The two operators last week agreed to allow their clients to trade blue-chip shares on both platforms, the sort partnership SGX would prefer to costly acquisitions.
“SGX has not engaged in talks with the LSE on a potential merger. However, we are open to collaborations and partnerships which may benefit our shareholders and the company,” the Asian exchange said on Friday.
The statement was a response to a story in Britain’s Daily Telegraph, which said the two were in talks about a potential 7.2 billion pound ($11.3 billion) merger. The story was posted on the newspaper’s website on Thursday.
The newspaper said a takeover would be in the region of 1,350 pence per share. LSE shares were below that price at 1,029 pence at 1127 GMT on Friday, indicating traders thought a deal unlikely.
The LSE declined to comment on Friday.
Stock exchanges worldwide are under pressure from new rivals that offer cheaper services and are looking for alternative ways to make money to traditional stock trading, which has been hit by the banking crisis and economic slowdown.
Many have tried to merge - an obvious way to cut costs - but few have succeeded after investors and authorities intervened.
SGX Chief Executive Magnus Boecker told the Financial Times in an interview he was open to further partnerships. But he was not so much thinking of mergers and acquisitions, he told the newspaper, but more on “products and services”.
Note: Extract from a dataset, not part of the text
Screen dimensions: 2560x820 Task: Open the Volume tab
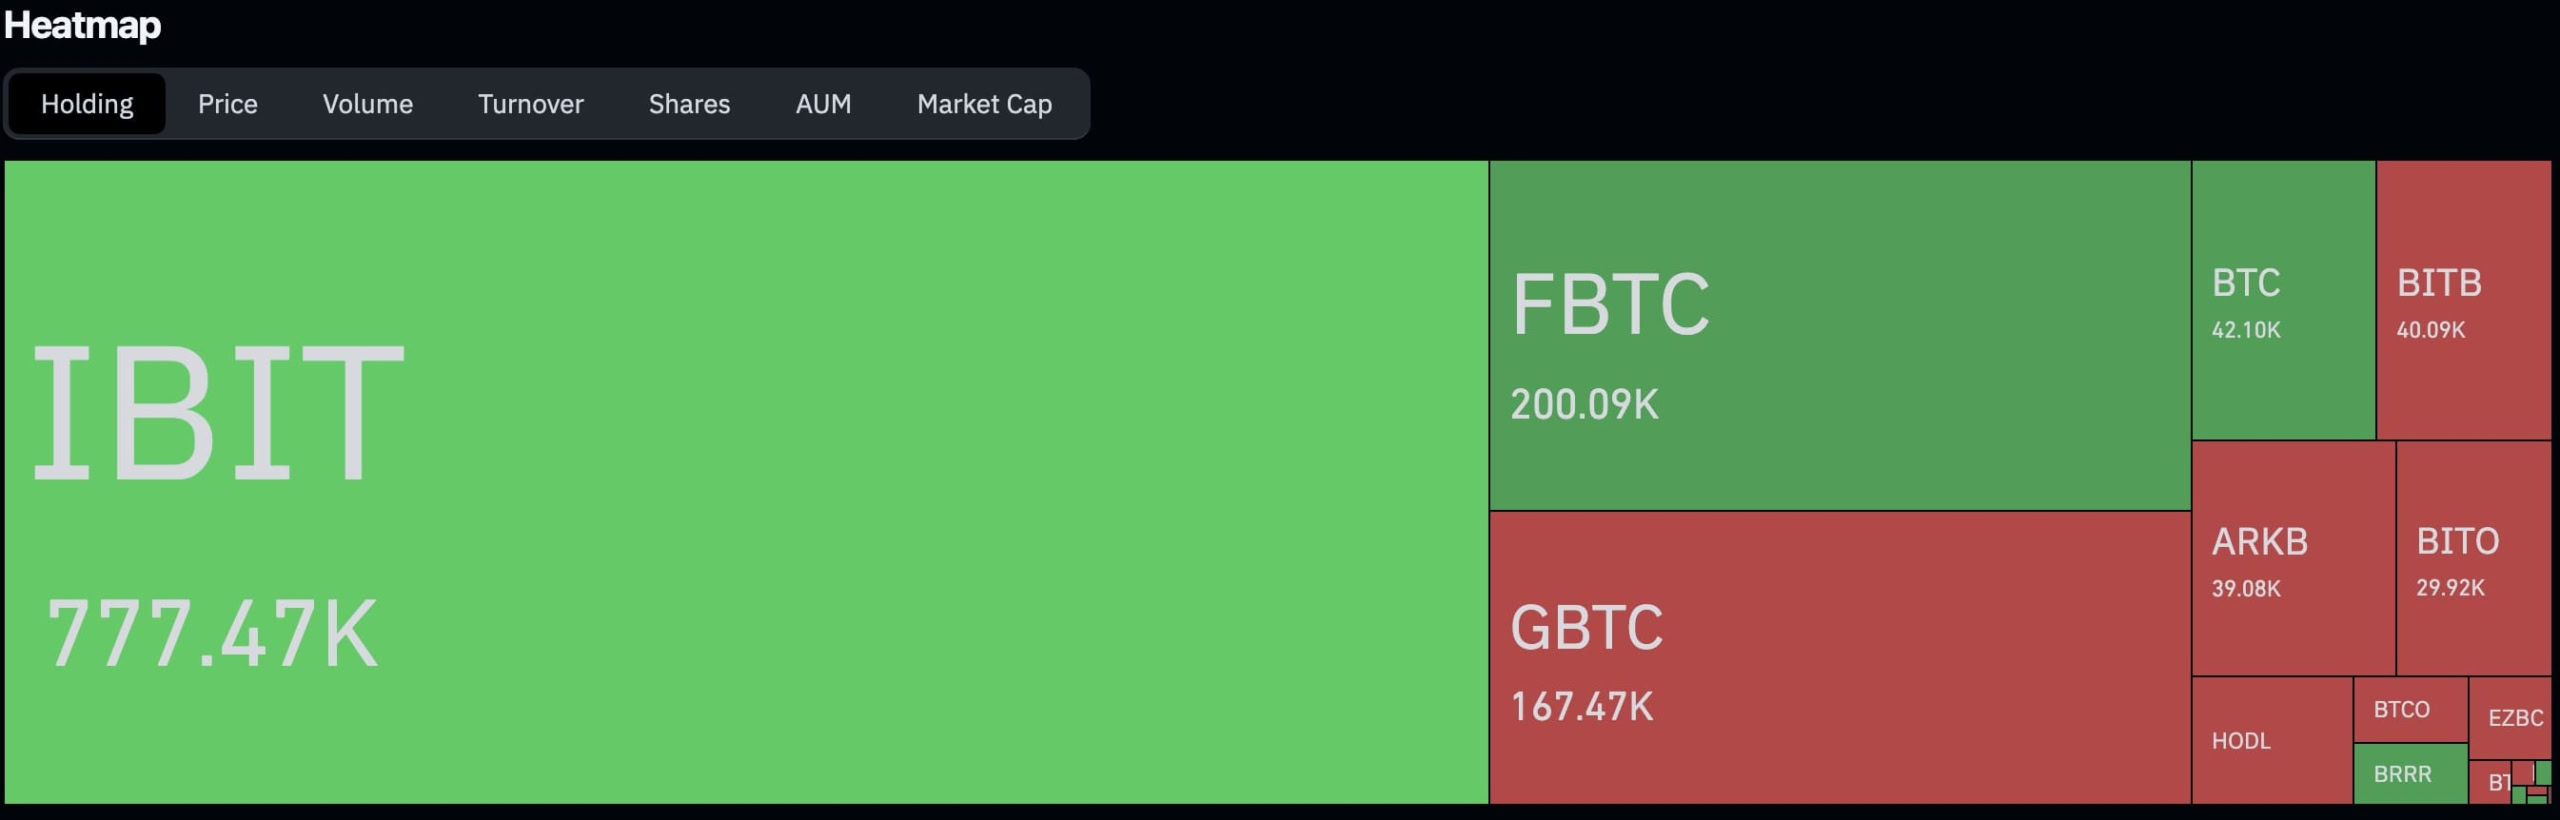(367, 104)
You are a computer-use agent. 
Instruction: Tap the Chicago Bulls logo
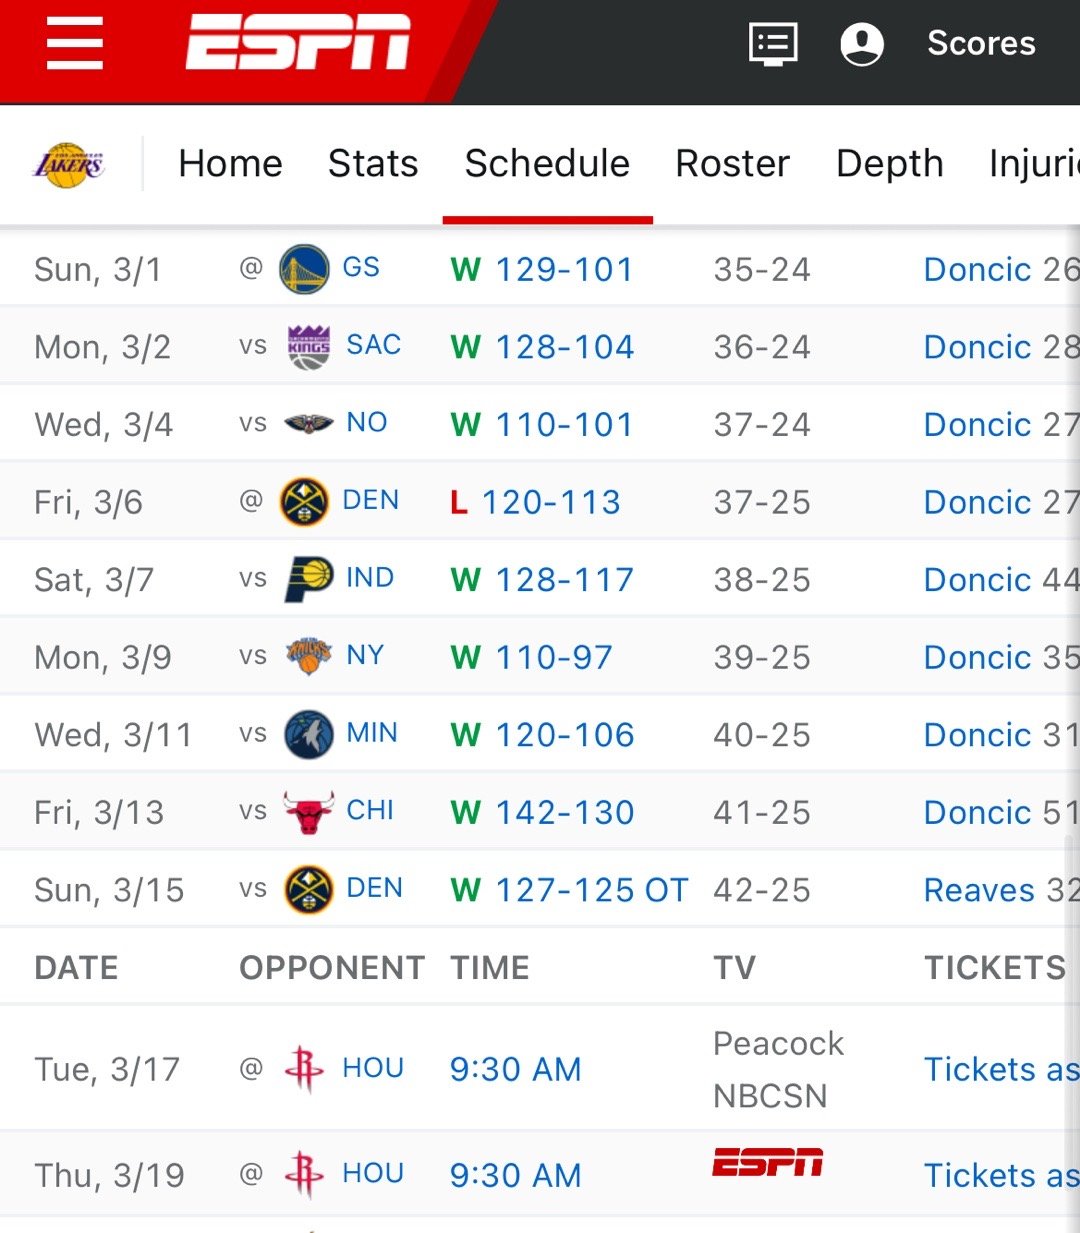coord(308,812)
“Hopefully we can do more between London and SGX, like I can see us doing more with NYSE Euronext NYX.N and (Deutsche Boerse’s (DB1Gn.DE)) Eurex and Nasdaq (NDAQ.O),” Boecker was quoted as saying in Friday’s FT.
The LSE and the SGX have worked closely together in the past. They jointly bid to buy the London Metal Exchange, the world’s largest metals exchange, though they lost out to the Hong Kong Exchange (0388.HK) last month.
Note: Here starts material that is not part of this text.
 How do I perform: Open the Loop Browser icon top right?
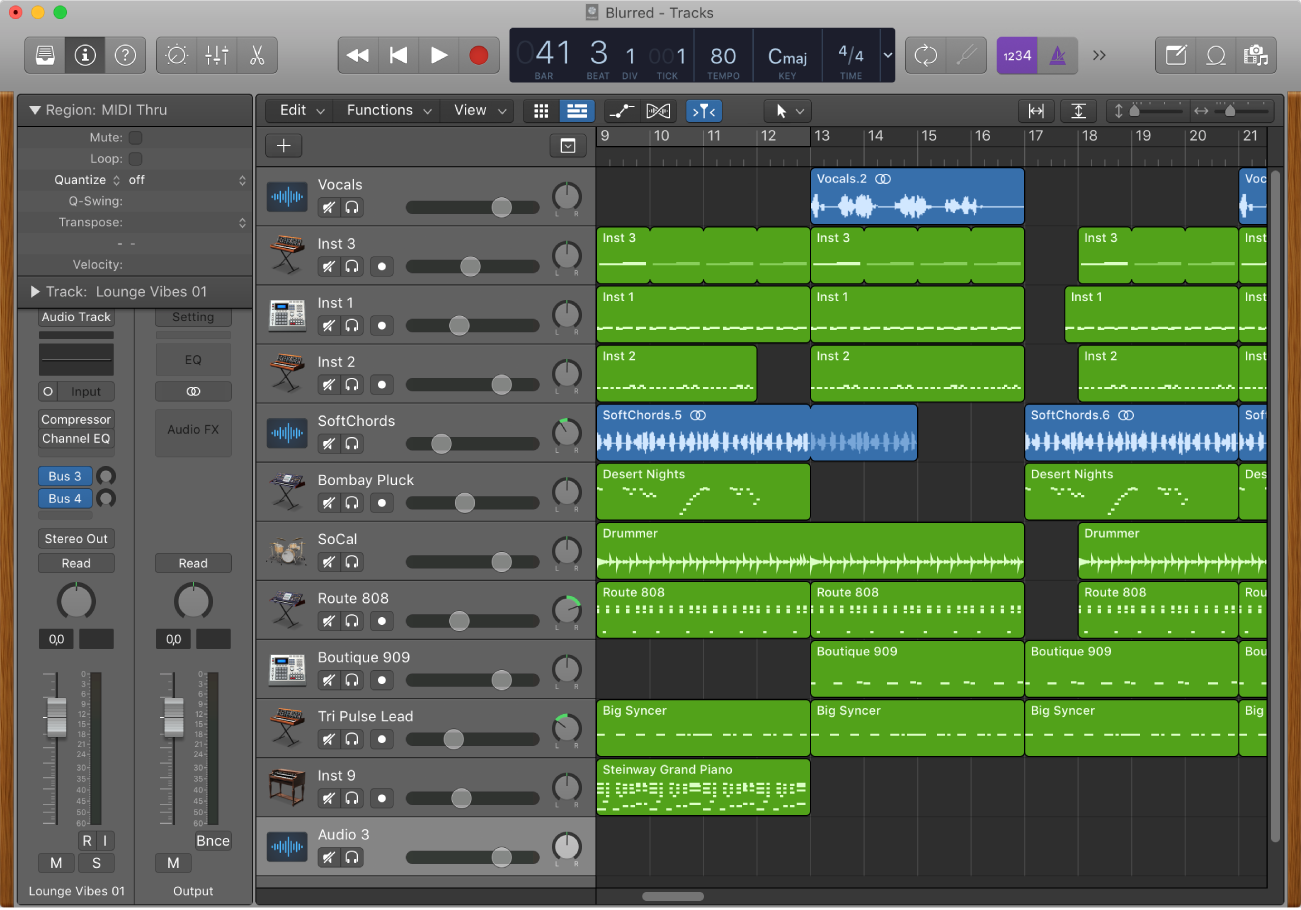click(x=1216, y=55)
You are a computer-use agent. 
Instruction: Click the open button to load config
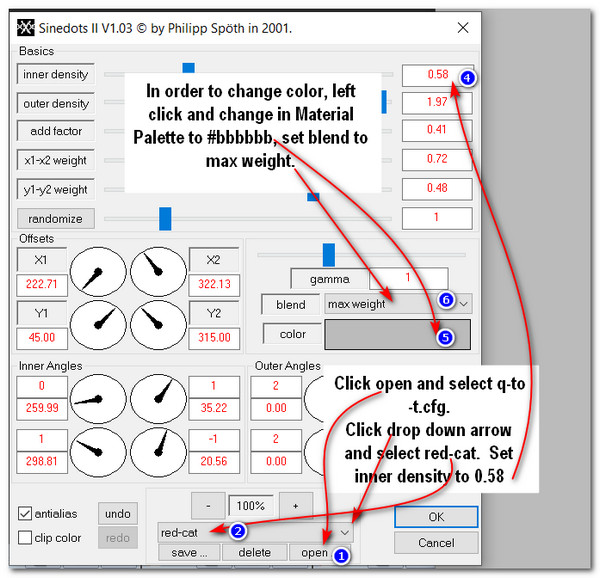pyautogui.click(x=312, y=552)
A deal combining the London and Singapore bourses would have put it behind NYSE Euronext and Nasdaq OMX in terms of number of trades, but a takeover of Europe’s oldest independent bourse would have faced stiff regulatory and political opposition.
Based on Thursday’s closing prices, SGX is worth $5.7 billion, while LSE is worth $4.2 billion, making a combined market capitalization of $10.1 billion.
Several big takeover attempts have failed.
The LSE was forced to accept defeat in its 2.3 billion pounds plan to merge with Canada’s TMX Group (X.TO) amid shareholder opposition in June last year.
SGX walked away from its proposed $7.8 billion merger with the Australian Exchange (ASX.AX) in April last year after the Australian government blocked the trade.
And the European Commission scrapped the $7.4 billion mega-merger of NYSE Euronext NYX.N and Deutsche Boerse (DB1Gn.DE) in February this year, citing competition concerns.
Smaller deals rather than cross-border mega-mergers were more feasible, Dominique Cerutti, president and deputy chief executive of NYSE Euronext told Reuters on Thursday.
“Consolidation among exchanges makes sense but there are major barriers to these deals,” Cerutti said in an interview.
“Consolidation, however, will continue at a smaller scale through regional deals or strategic transactions to consolidate asset classes,” he said.
The LSE plans to complete its acquisition of European clearing house LCH.Clearnet in the fourth quarter this year, a move to reposition the exchange to benefit from regulatory changes to mandate clearing of complex derivatives.